**WORK ORDER**: Every line containing the string "WordPress" is to be copied from the records.

**MATERIAL FOR THIS TASK**:
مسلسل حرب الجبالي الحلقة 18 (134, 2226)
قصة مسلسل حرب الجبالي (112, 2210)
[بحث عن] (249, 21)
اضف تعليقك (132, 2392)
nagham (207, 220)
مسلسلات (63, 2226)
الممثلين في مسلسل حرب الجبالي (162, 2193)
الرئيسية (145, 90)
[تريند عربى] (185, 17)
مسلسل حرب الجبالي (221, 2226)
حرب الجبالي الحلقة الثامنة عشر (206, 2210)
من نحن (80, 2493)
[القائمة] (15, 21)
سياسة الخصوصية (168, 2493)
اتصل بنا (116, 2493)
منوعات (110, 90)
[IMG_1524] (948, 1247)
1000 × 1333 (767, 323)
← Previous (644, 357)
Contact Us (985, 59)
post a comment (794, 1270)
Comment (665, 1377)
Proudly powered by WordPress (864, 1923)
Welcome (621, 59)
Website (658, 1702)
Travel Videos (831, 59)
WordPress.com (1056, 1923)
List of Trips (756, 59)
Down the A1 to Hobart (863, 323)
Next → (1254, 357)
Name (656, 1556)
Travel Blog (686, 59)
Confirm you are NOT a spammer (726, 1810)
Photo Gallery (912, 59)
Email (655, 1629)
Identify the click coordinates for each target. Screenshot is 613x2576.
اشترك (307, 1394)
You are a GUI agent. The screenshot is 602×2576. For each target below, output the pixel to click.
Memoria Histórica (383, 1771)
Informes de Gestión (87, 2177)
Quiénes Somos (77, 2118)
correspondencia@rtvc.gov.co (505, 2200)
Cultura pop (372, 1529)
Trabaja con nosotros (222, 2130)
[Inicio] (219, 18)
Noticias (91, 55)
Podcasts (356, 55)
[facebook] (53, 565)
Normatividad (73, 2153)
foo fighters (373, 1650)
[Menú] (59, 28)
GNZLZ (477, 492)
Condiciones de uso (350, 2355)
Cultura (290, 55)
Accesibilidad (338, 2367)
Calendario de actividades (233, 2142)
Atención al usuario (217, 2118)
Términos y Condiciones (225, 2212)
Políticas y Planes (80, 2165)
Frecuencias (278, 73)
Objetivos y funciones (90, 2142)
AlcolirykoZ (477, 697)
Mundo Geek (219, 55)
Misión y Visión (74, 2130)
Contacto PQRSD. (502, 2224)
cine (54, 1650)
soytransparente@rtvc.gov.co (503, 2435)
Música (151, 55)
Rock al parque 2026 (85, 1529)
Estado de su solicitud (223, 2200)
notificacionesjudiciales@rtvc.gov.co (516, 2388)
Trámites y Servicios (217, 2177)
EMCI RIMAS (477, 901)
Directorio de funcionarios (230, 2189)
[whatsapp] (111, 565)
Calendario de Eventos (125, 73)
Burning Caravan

**WRITTEN REPLY**:
Proudly powered by WordPress (864, 1923)
WordPress.com (1056, 1923)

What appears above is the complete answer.